El Surubí, al oír esto, pensó un largo rato, y después dijo:
—Está bien; les prestaré el torpedo, aunque me acuerdo siempre
de lo
que hicieron con el hijo de mi hermano. ¿Quién sabe hacer
reventar el
torpedo?
Ninguno sabía, y todos callaron.
—Está bien —dijo el Surubí, con orgullo—, yo lo haré reventar.
Yo sé
hacer eso.
Organizaron entonces el viaje. Los yacarés se ataron todos unos
con
otros; de la cola de uno al cuello del otro; de la cola de éste
al cuello de
aquél, formando así una larga cadena de yacarés que
tenía más de una
cuadra. El inmenso Surubí empujó el torpedo hacia
la corriente y se colocó
bajo él, sosteniéndolo sobre el lomo para
que flotara. Y como las lianas con
que estaban atados los yacarés
uno detrás del otro se habían concluido, el
Suburí se prendió con
los dientes de la cola del último yacaré, y así
emprendieron la
marcha. El Surubí sostenía el torpedo, y los yacarés
tiraban,
corriendo por la costa. Subían, bajaban, saltaban por sobre las
piedras, corriendo siempre y arrastrando al torpedo, que levantaba
olas
como un buque por la velocidad de la corrida.

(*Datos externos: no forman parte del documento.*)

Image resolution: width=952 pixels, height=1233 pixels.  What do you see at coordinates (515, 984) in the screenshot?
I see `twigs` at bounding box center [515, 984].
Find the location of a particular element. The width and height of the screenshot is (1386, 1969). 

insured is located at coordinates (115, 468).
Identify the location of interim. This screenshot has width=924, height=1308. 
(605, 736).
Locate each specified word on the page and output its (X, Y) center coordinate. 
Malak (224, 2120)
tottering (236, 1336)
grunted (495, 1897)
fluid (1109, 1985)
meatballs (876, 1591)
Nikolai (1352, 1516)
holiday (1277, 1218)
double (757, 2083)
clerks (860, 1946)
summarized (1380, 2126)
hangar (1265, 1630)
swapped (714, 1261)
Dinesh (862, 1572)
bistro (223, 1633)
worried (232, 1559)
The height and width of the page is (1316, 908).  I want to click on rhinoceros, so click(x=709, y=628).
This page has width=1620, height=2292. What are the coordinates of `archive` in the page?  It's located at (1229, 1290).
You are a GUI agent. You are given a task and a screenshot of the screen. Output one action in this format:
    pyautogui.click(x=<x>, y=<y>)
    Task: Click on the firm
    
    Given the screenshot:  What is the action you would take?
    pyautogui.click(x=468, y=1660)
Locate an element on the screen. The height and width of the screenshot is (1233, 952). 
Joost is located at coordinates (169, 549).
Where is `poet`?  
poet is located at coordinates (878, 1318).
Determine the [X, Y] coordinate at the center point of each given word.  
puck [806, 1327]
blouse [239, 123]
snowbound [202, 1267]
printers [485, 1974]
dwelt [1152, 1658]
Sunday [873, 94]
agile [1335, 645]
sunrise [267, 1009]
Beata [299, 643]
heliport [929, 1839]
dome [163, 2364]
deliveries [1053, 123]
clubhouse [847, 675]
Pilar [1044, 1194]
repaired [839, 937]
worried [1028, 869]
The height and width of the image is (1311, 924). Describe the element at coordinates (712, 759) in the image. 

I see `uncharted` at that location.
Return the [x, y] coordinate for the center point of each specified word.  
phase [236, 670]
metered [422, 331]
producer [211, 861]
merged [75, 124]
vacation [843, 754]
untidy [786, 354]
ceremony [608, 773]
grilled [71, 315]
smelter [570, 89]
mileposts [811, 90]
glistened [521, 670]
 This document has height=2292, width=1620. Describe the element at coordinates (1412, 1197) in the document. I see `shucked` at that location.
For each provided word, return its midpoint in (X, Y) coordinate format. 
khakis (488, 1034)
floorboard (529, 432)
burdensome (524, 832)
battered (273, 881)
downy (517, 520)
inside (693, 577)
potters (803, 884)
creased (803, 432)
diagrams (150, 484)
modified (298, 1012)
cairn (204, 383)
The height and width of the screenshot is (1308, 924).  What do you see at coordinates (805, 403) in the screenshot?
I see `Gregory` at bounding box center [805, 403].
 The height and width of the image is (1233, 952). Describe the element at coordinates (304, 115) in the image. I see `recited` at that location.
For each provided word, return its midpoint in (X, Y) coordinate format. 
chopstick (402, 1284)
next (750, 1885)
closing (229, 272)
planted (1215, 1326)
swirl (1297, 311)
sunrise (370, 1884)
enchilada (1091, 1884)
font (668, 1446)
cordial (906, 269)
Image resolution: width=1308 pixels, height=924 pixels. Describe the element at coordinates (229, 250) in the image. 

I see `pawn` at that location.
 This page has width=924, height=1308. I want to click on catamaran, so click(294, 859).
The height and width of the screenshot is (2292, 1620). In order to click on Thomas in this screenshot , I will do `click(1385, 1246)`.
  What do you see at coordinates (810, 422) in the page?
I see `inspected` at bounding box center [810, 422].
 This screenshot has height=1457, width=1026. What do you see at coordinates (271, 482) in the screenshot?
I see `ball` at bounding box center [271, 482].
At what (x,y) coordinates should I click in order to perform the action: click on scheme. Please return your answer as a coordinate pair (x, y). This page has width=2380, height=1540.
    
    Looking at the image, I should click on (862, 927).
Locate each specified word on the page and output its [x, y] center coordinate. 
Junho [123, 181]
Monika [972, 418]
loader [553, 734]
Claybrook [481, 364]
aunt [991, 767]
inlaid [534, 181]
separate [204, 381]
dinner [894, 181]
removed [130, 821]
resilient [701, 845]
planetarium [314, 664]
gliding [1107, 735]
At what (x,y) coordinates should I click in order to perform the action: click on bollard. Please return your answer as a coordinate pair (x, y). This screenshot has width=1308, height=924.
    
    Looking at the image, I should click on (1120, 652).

Pero a la mañana
siguiente,
bien temprano, . llegaban al lugar donde habían
construido su último dique,
y comenzaron en seguida otro, pero
mucho más fuerte que los anteriores,
porque por consejo del Surubí
colocaron los troncos bien juntos, uno al lado
del otro. Era un
dique realmente formidable.
Hacía apenas una hora que acababan de colocar el último tronco
del
dique, cuando el buque de guerra apareció otra vez, y el bote
con el oficial y
ocho marineros se acercó de nuevo al dique. Los
yacarés se treparon
entonces por los troncos y asomaron la cabeza
del otro lado.
—¡Eh, yacarés! —gritó el oficial.
—¡Qué hay! —respondieron los yacarés.
—¿Otra vez el dique?
—¡Sí, otra vez!
—¡Saquen ese dique!
—¡Nunca!
—¿No lo sacan?
—¡No!
—Bueno; entonces, oigan —dijo el oficial—. Vamos a deshacer este
dique, y para que no quieran hacer otro los vamos a deshacer
después a
ustedes, a cañonazos. No va a quedar ni uno solo vivo, ni
grandes, ni
chicos, ni gordos, ni flacos, ni jóvenes, ni viejos,
como ese viejísimo yacaré
que veo allí, y que no tiene sino dos
dientes en los costados de la boca.
El viejo y sabio yacaré, al ver que el oficial hablaba de él y
se burlaba, le
dijo:
—Es cierto que no me quedan sino pocos dientes, y algunos rotos.
¿Pero
usted sabe qué van a comer mañana estos dientes? —añadió,
abriendo su
inmensa boca.
—¿Qué van a comer, a ver? —respondieron los marineros.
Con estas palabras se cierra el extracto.